Transcatheter mitral valve replacement with a novel self-expandable prosthesis: single institutional experience procedural outcomes and follow-up.

Abstract

We report our experience with the CardiAQ prosthetic valve using both transapical and transseptal access. Aim of our study was proving the feasibility, safety and effectiveness of a novel transcatheter mitral valve bioprosthesis. Four patients with severe mitral regurgitation, not eligible for mitral valve surgery, were treated with the CardiAQ valve. The procedures were performed under general anaesthesia, fluoroscopic and transesophageal echocardiographic guidance. We used a transapical approach in two patients and transseptal access in the others.

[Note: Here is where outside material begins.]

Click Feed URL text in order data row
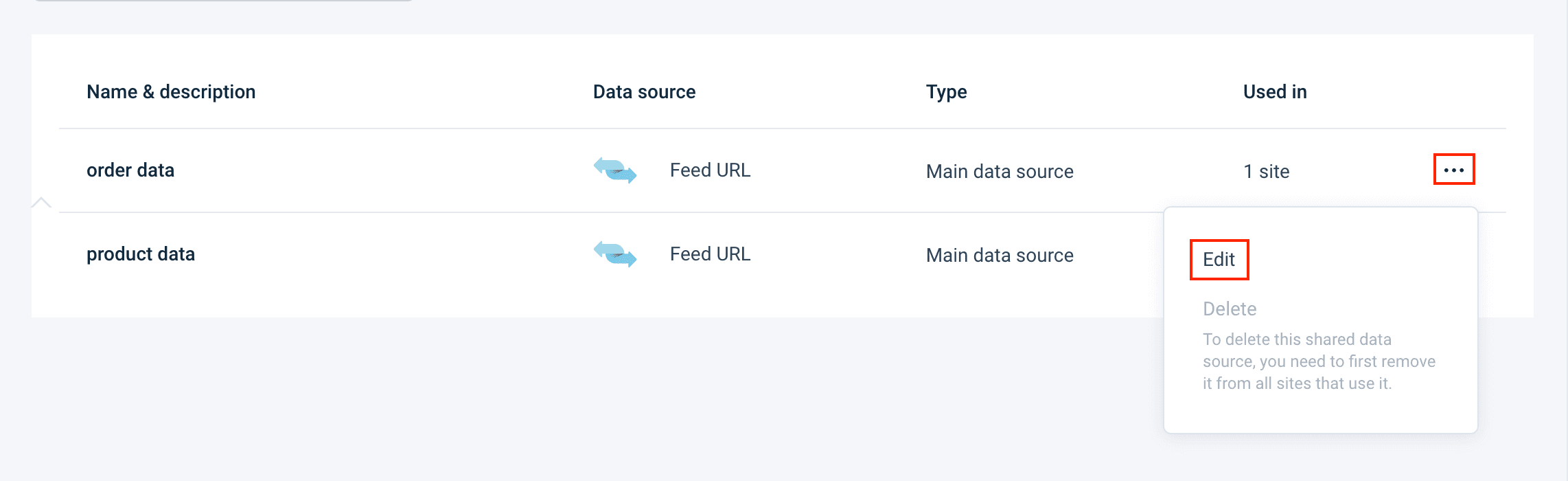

Procedural success was obtained in all patients without extracorporeal circulation support. Mean procedure time was 128 min (range 90-180) and mean hospitalization duration was 12 days (range 4-24). The transseptal approach resulted in significantly shorter in-hospital stay with quick recovery. One patient died on day 35 from septicaemia and another one died after 5 months from major bleeding. The survival patients are presently in New York Heart Association I-II with improved left ventricular ejection fraction and normal quality of life. CardiAQ valve placement is safe using a transapical or transseptal approach. Following valve replacement, there was a marked functional improvement in survivors. Transcatheter mitral valve replacement is a promising therapy for mitral regurgitation in a selected patient population.